Zhiliang Cheng, Ph.D., a research assistant professor in the Department of Bioengineering at the University of Pennsylvania, has received an R01 grant from the National Institute of Neurological Disorders and Stroke to study chronic pain. The grant, which provides nearly $1.7 million over the next five years, will support the work of Dr. Cheng, Bioengineering Professor Andrew Tsourkas, and Vice Provost for Education and Professor Beth Winkelstein, in developing a novel nanotechnology platform for greater effectiveness in radiculopathy treatment.

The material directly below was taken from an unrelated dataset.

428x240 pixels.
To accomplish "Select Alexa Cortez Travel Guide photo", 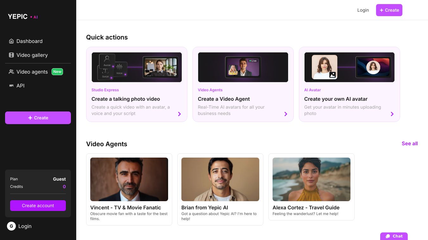I will 312,179.
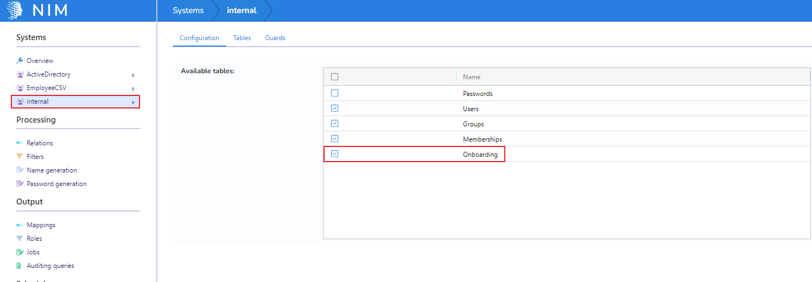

Based on the idea that phospholipase-A2 (PLA2) enzymes, which modulate inflammation, play an important role in pain due to nerve damage, the group’s research seeks to develop PLA2-responsive multifunctional nanoparticles (PRMNs) that could both deliver anti-inflammatory drugs and magnetic resonance contrast agents to sites of pain so that the molecular mechanisms at work in producing chronic pain can be imaged, as well as allowing for the closer monitoring of treatment.

This research builds on previous findings by Drs. Cheng, Tsourkas, and Winkelstein. In a 2011 paper, Drs. Tsourkas and Winkelstein used superparamagnetic iron oxide nanoparticles to enhance magnetic resonance imaging of neurological injury in a rat model. Based on the theory of reactive oxygen species playing a role in pain following neural trauma, a subsequent paper published in July with Sonia Kartha as first author and Dr. Cheng as a coauthor found that a type of nanoparticle called polymersomes could be used to deploy superoxide dismutase, an antioxidant, to sites of neuropathic pain. The current grant-supported study combines the technologies developed in the previous studies.

“To the best of our knowledge, no studies have sought to combine and/or leverage this aspect of the inflammatory and PLA2 response for developing effective pain treatment. We hypothesize that this theranostic agent, which integrates both diagnostic and therapeutic functions into a single system, offers a unique opportunity and tremendous potential for monitoring and treating patients with direct, clinically translational impact,” Dr. Cheng said.